FRAGMENTO DEL TEXTO
################

Andar por la Cañada ahora da miedo y así lo siente Arancha Alonso, asistente técnico de la planta de biometanización de Las Dehesas, especialmente cuando le tocan las ventanillas del coche:
- ¿Y qué te dicen?
- No sé, no las abro, ni siquiera les miro.

A los lados de la Cañada hay tumbados, casi inconscientes, hombres y mujeres extremadamente delgados. Brazos lánguidos cuelgan inertes por las ventanillas de coches parados. En torno a una fogata en mitad de la calle, dos hombres se concentran en un trozo de papel de aluminio, mientras un tercero los mira sin aparentar verlos. Andando sin detenerse, no cuesta encontrarse varios coches a los lados de la carretera, con el parabrisas roto incluso, en cuyo interior los pasajeros extienden el brazo en una postura delatora.

################

REGISTROS PROPORCIONADOS
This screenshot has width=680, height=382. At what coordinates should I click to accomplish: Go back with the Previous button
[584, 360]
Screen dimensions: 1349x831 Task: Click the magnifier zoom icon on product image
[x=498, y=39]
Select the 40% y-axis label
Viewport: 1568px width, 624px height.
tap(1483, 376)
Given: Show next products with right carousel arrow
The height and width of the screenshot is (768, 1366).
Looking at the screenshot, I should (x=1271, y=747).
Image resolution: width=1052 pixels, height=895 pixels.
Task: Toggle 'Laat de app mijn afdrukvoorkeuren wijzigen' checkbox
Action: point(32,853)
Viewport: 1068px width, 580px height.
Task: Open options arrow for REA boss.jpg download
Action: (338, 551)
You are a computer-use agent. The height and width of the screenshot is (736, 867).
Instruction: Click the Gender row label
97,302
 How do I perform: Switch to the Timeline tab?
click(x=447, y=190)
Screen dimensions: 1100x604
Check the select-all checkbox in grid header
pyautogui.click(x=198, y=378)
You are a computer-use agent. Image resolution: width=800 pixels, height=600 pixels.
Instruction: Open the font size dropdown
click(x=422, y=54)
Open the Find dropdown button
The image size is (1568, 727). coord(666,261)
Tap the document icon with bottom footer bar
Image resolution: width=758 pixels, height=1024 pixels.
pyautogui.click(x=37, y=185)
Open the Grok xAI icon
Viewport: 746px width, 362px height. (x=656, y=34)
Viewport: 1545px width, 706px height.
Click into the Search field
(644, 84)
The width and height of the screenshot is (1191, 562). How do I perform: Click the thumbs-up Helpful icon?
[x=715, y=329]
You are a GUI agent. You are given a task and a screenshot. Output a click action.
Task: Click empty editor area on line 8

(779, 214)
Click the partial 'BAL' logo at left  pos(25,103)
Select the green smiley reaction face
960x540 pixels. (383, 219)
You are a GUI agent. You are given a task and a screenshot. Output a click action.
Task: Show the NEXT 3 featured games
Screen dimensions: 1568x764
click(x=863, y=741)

################

TAREA PLANTEADA
Prosiga el texto sobre la Cañada a partir de la última oración que aparece.

RESPUESTA AL EJERCICIO
Ante este panorama, César encuentra irónico que la multa por hacer botellón vaya de 300 a 15000 euros y sin embargo la policía le haya explicado en ocasiones por teléfono que el consumo de drogas no es ilegal, sólo la tenencia. La policía hace controles, pero César duda mucho de su utilidad: "Eso no soluciona nada. ¿Que paren a un tío que ha pillado 2 gramos y se lo quitan? Se va a Madrid, da el palo y viene a por más. Que paren al que vende, eso sí que soluciona".

Según César, los que venden allí son gitanos españoles, y un Audi TT reluciente o una amplia piscina en una de las "chabolas" sugieren que venden mucho. "Aquí la renta per cápita es más alta que en la Moraleja", asegura el dueño del bar Conrado, que dice haber visto cómo un camión descargaba cuatro BMW nuevecitos en el barrio.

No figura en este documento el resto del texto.